In contrast, a blueliner’s development will almost certainly be more protracted—perhaps he can step in and play right away, but he very rarely improves your team significantly as a first- or second-year player. History speaks to this—Drew Doughty was an exception in L.A., but Zach Bogosian, Victor Hedman, Erik Gudbranson and Erik Johnson? In the case of Hedman, No. 2 in 2009, we saw him emerge as an effective top-pair “D” this season—his rival for the top slot was John Tavares, a Hart Trophy finalist a year ago.
More than position divides Bennett and Ekblad, mind you. During testing at the NHL combine, the physically immature Bennett failed in his single attempt at a pull-up, the one great comic moment at the event.
Meanwhile, Ekblad looked like a 10-year NHL veteran who wandered into the venue. Remarked one scout: “That’s a kid who would never get carded.” This would seem to be all to Ekblad’s advantage. The opposite is true in some scouts’ minds.
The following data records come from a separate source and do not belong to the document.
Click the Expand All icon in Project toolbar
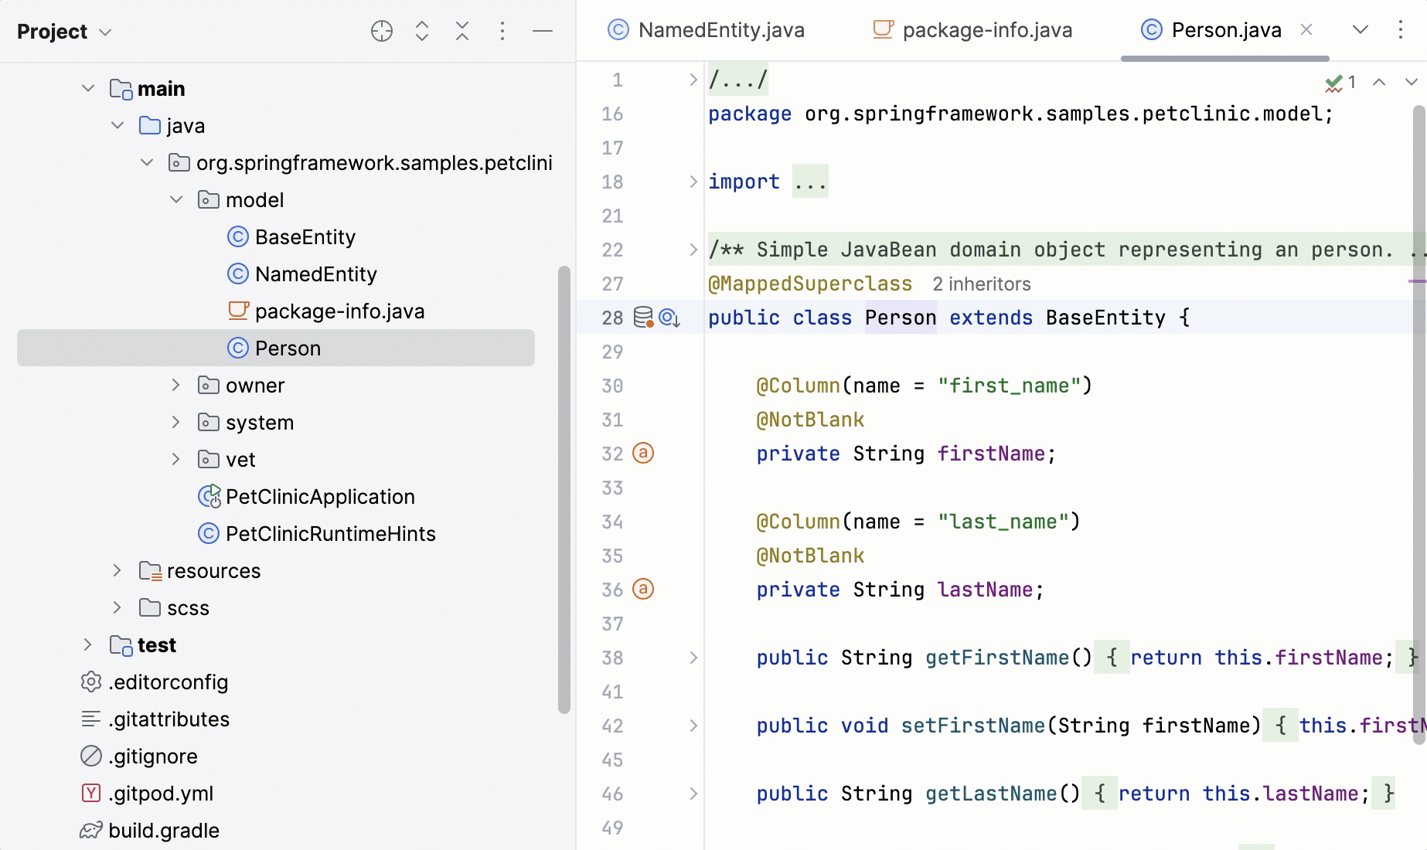1427x850 pixels. (421, 31)
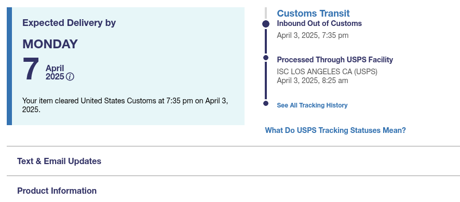Screen dimensions: 460x202
Task: Click the April 3, 2025, 8:25 am timestamp
Action: [x=313, y=80]
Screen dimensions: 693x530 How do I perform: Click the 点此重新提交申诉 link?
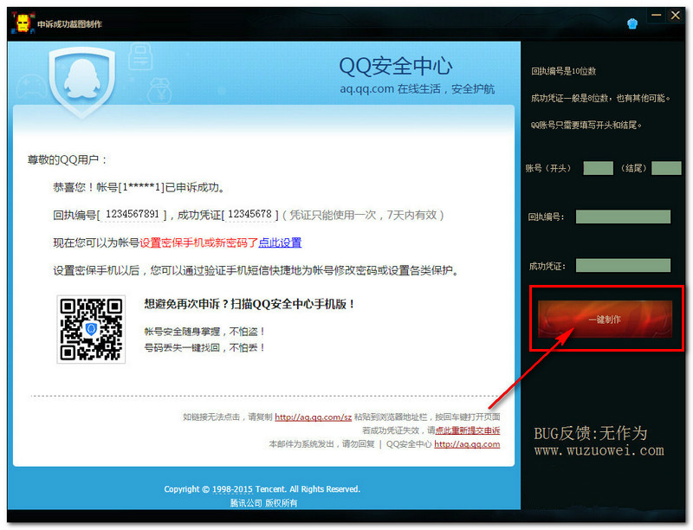click(x=467, y=430)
Said one scouting director whose view was echoed by others in the trade: “Ekblad is just too strong for players in junior hockey. He’s a man in a boy’s league. It’s another thing when he moves up to the next level and has to play against other men. He won’t be overpowering Milan Lucic. NHLers push back. Ekblad will get stronger, but how much stronger and how long is it going to take?”
The scouts who rated Ekblad No. 1 slotted Bennett right behind him. A couple of scouts whose first choice was
Bennett had Ekblad at No. 3 and 4 on their lists. Said one: “You want a franchise defenceman to be a first power-play point man. Ekblad has the big shot [to fill that role], but I don’t know if he handles the puck well enough or is creative enough to do that for you.”
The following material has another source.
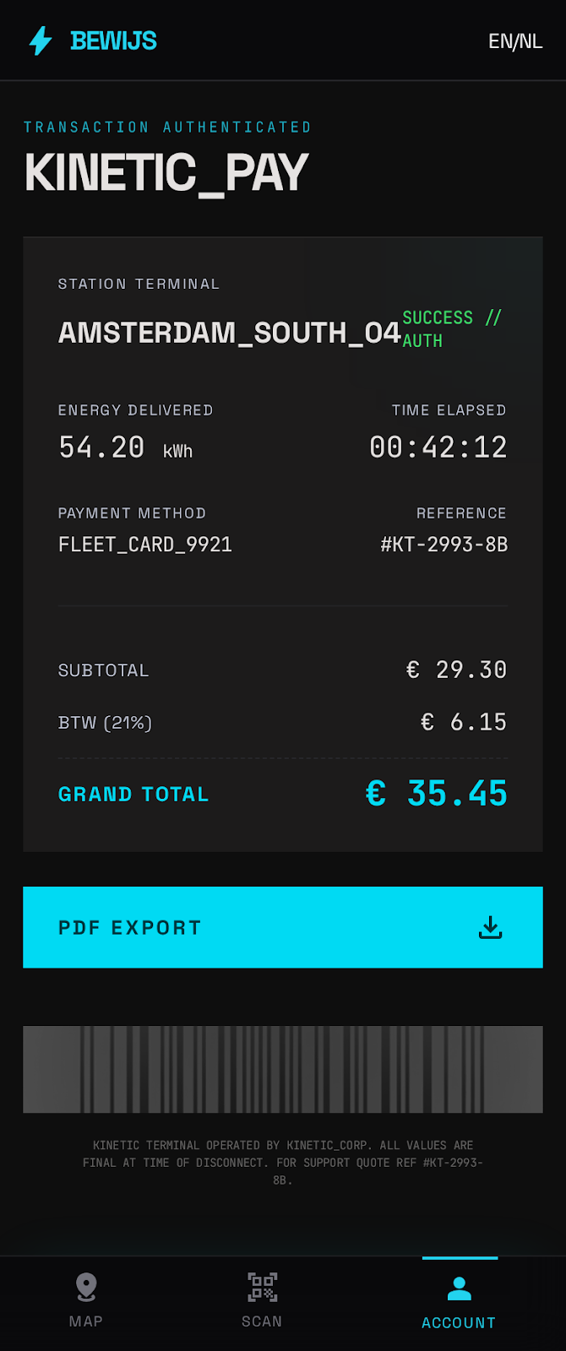This screenshot has width=566, height=1351.
Task: Click the SUCCESS // AUTH status badge
Action: [451, 328]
A veteran scouting director suggests that those who have downgraded Ekblad are guilty of over-thinking: “He’s been the first overall for me from day one. As an under-ager he was the best defenceman on the [Canadian team at the] world juniors. End of story. It’s just that he’s over-scouted by now. He came into the Ontario Hockey League at 15 [on an exceptional-player exemption] and everyone has seen him for three years. We all know what he is, but people start picking him apart, just like they did with Tavares.”
If the first overall pick will be the ultimate gut-check this year, then some scouts and executives are bound to regard No. 2 as the easiest.